# Required action:
Exclude the pictures and set down, unaltered, the lines from the one that holds "Instruction: Open the Facebook social icon" through the end of the data.

Stored records:
· · · · · · ·

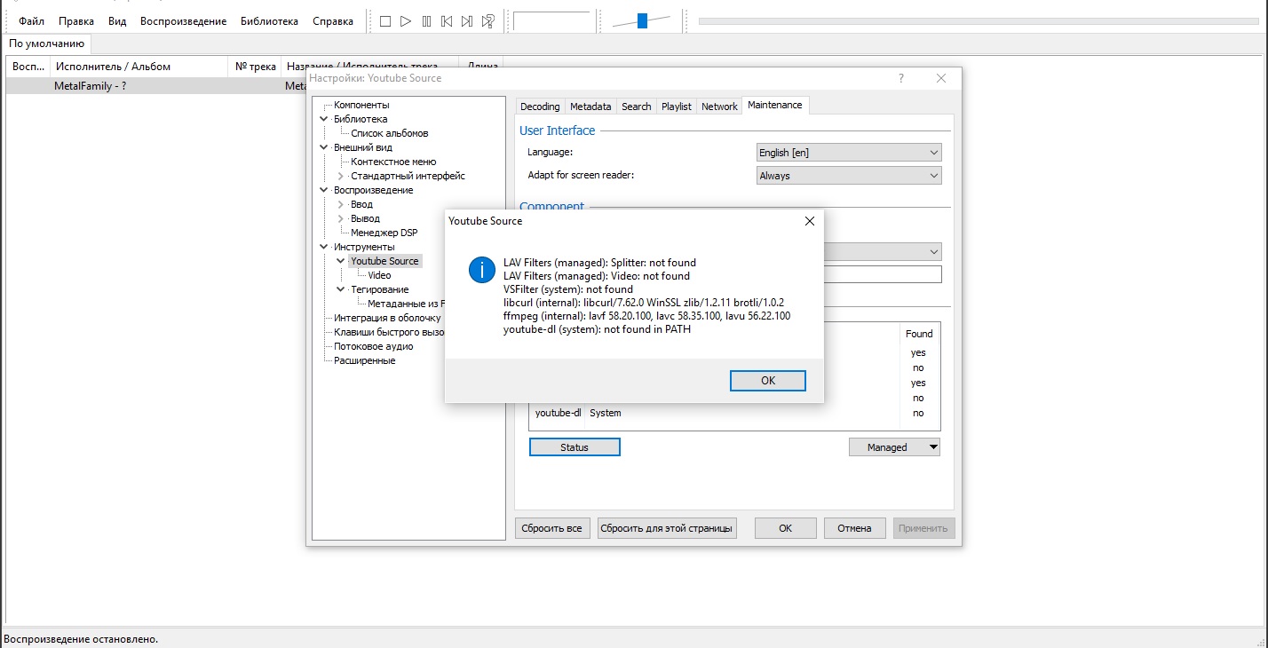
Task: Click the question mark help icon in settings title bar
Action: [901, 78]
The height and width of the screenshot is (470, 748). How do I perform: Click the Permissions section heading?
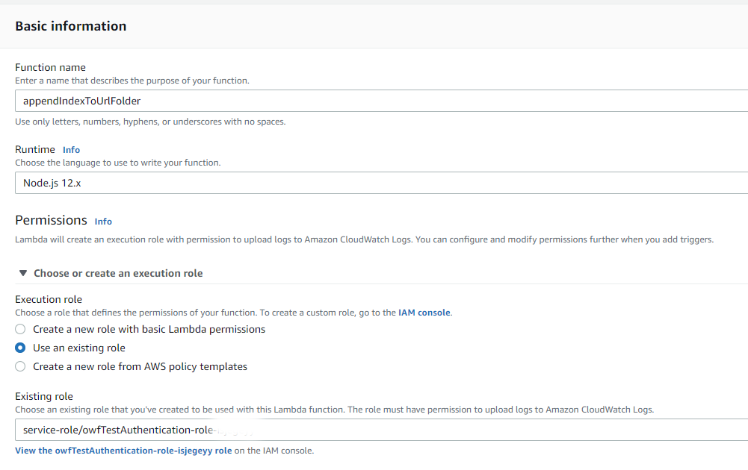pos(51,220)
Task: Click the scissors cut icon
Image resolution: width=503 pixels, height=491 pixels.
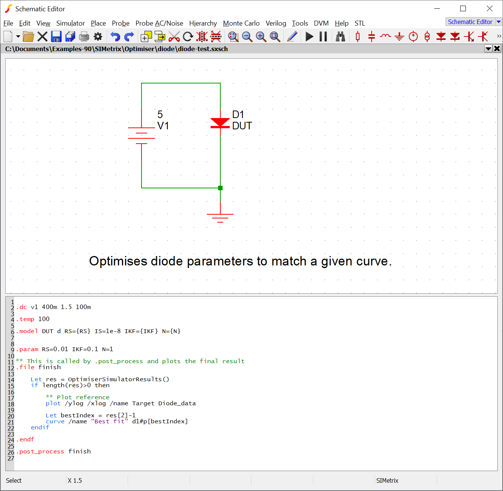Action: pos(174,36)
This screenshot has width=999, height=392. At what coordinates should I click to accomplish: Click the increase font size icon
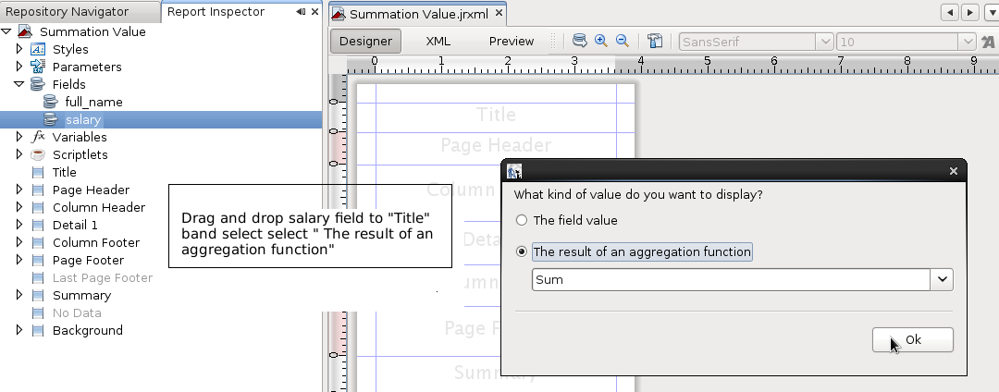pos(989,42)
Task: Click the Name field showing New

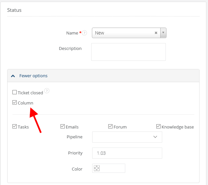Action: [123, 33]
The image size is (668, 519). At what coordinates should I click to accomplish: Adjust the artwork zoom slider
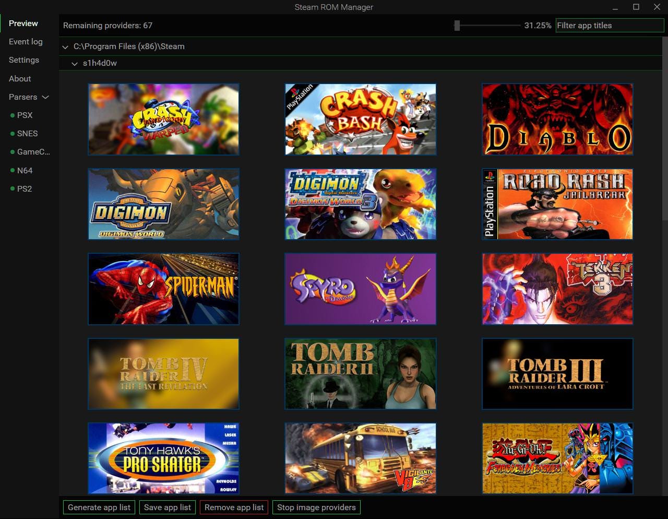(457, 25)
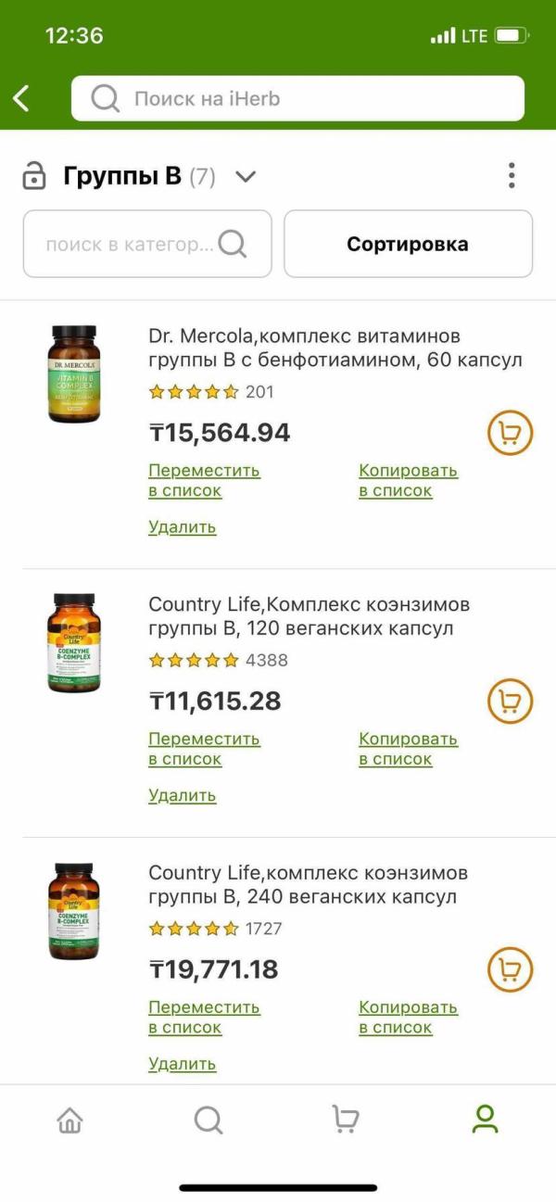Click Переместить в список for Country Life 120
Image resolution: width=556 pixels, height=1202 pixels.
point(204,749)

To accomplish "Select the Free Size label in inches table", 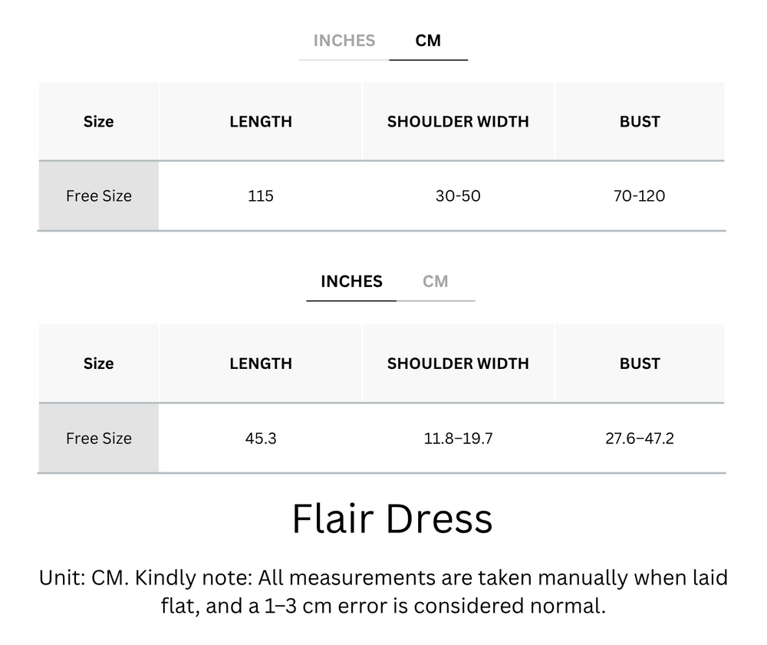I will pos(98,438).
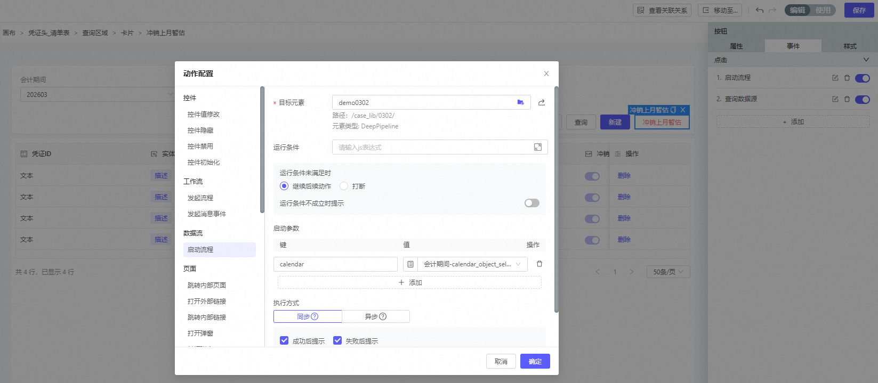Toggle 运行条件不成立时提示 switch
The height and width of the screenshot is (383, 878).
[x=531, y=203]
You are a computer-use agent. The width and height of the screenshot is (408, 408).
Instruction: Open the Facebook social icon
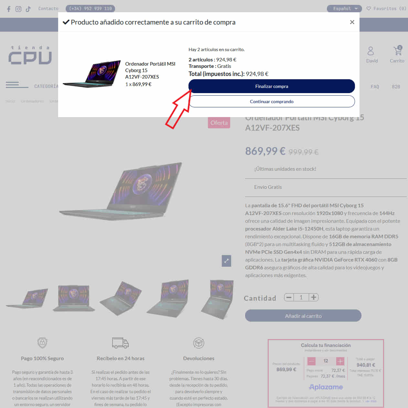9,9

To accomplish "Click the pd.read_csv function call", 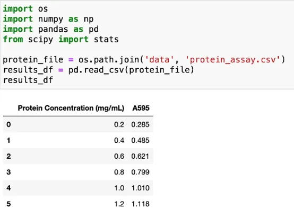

· · · · · · ·

# Exercise result:
Instruction: Open the Facebook social icon
9,9

To accomplish "Click the pd.read_csv function call", 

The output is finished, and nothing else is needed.